** Data records follows **
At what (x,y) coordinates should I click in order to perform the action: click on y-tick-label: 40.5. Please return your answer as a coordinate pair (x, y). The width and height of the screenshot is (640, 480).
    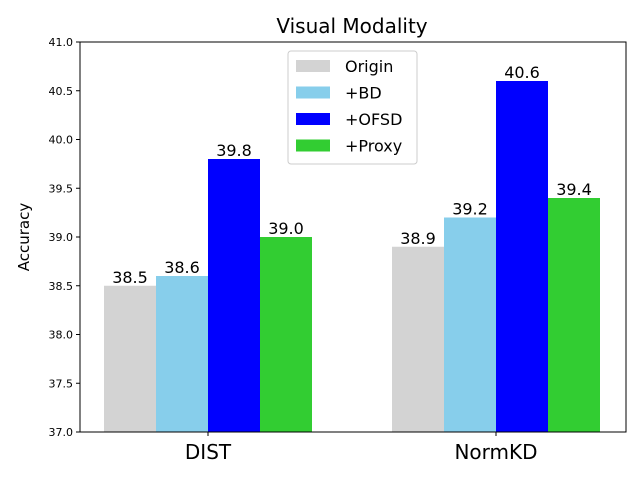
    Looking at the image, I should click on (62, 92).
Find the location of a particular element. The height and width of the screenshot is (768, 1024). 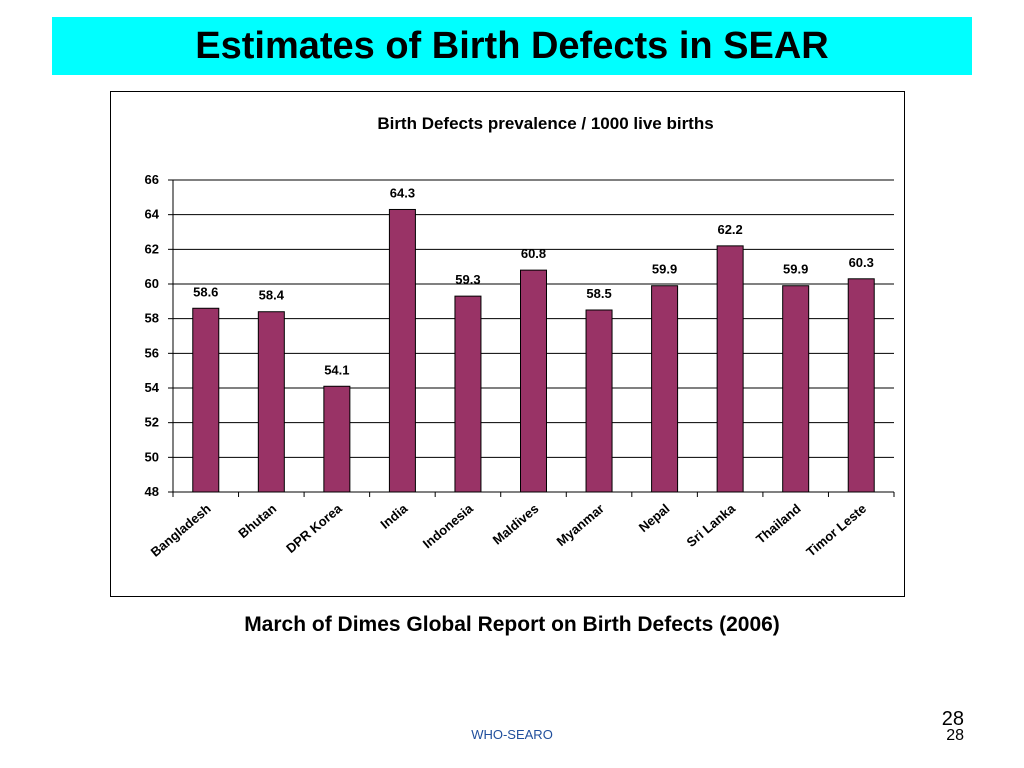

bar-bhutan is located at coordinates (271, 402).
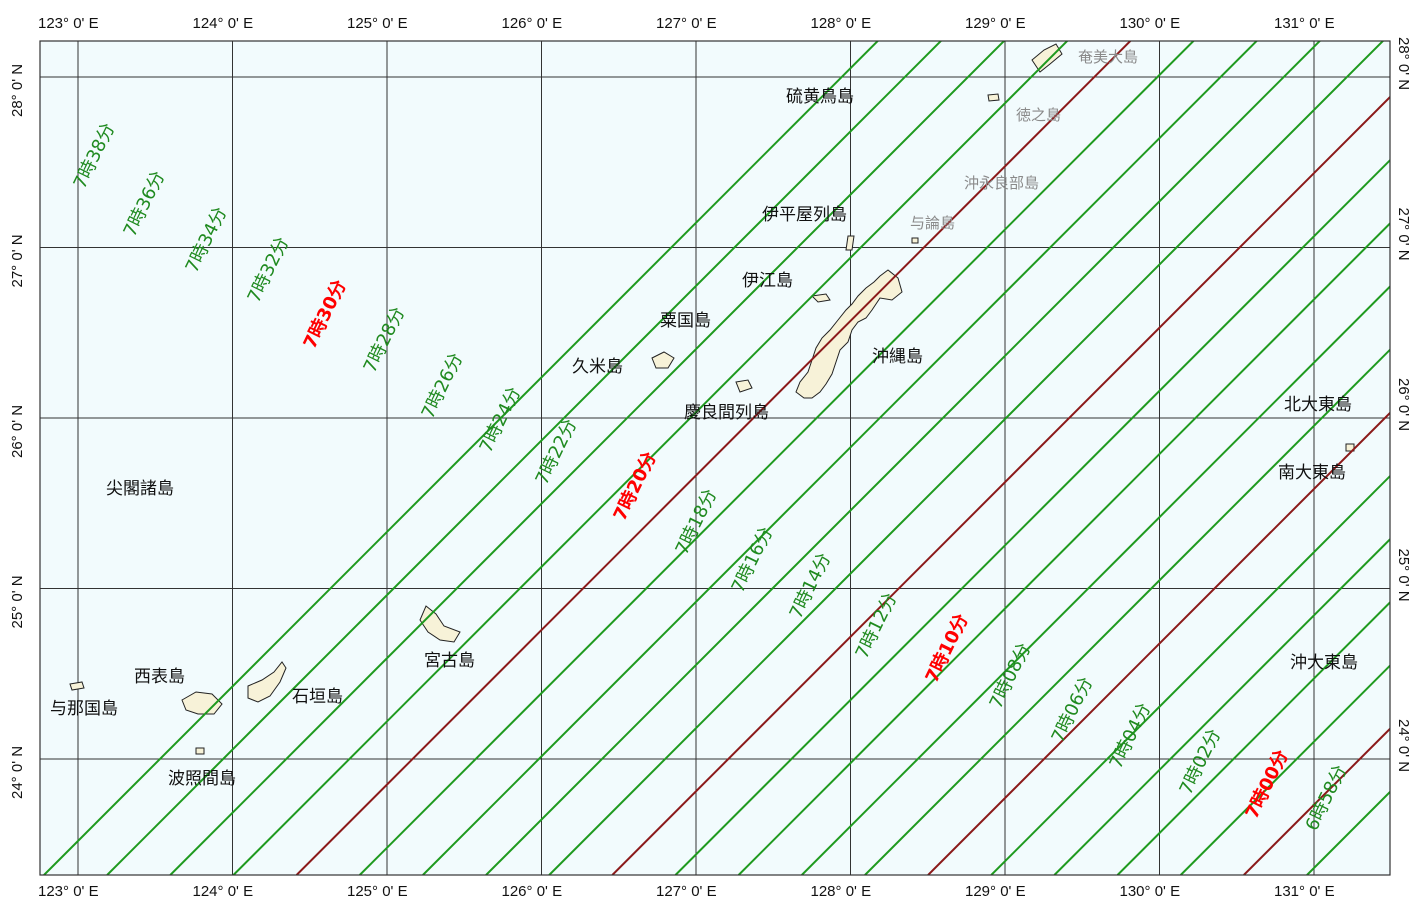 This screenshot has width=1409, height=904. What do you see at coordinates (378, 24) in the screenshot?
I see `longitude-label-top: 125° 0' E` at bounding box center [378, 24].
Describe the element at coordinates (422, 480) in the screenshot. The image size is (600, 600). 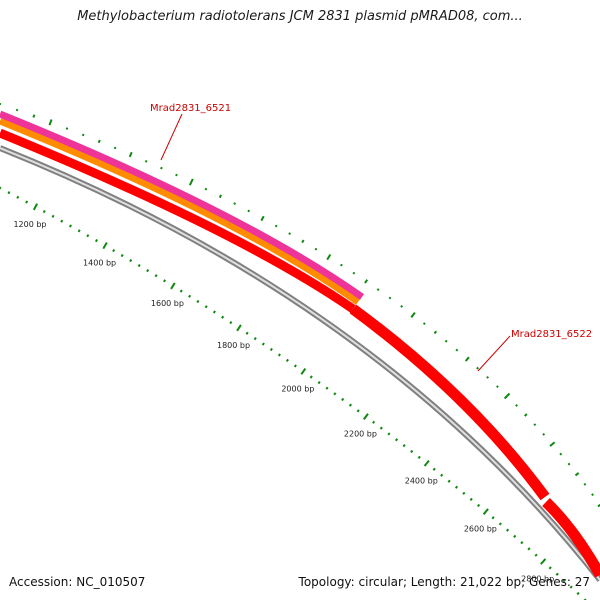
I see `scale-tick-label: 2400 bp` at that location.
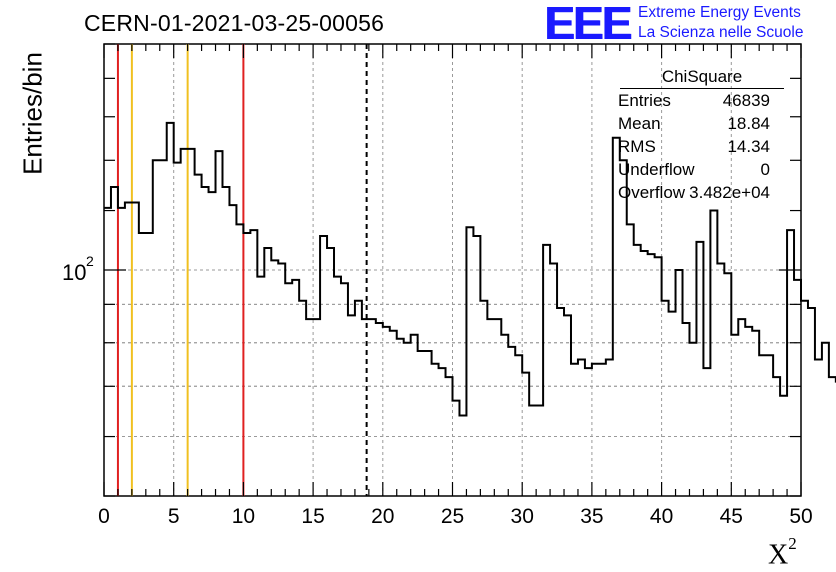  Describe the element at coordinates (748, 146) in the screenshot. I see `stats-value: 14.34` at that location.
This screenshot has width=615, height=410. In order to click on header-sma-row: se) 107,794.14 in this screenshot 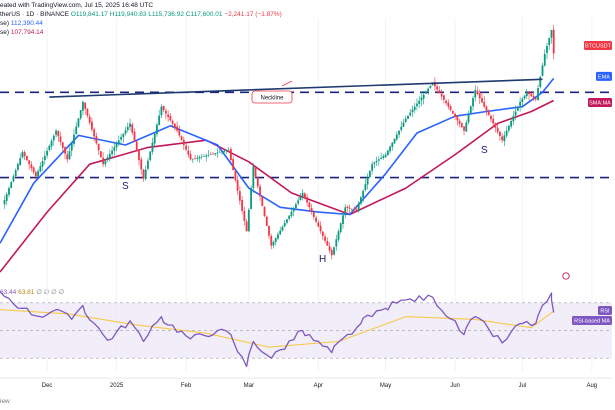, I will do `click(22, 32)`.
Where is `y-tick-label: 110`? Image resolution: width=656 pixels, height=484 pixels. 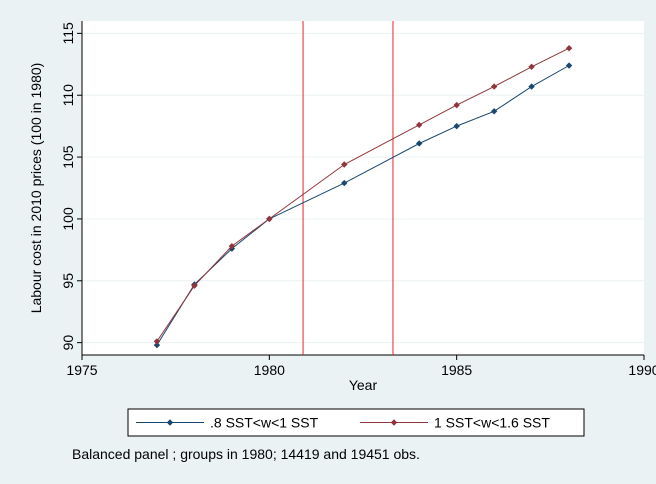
** End of Data records **
Activity | Reproduce the material word for word from its first line through the line containing "center [378, 24].", including both ends, and leave out the pictures.

The answer |
At what (x,y) coordinates should I click in order to perform the action: click on y-tick-label: 40.5. Please return your answer as a coordinate pair (x, y). The width and height of the screenshot is (640, 480).
    Looking at the image, I should click on (62, 92).
Find the location of a particular element. The height and width of the screenshot is (768, 1024). 

bar-bhutan is located at coordinates (271, 402).
 This screenshot has width=1409, height=904. What do you see at coordinates (378, 24) in the screenshot?
I see `longitude-label-top: 125° 0' E` at bounding box center [378, 24].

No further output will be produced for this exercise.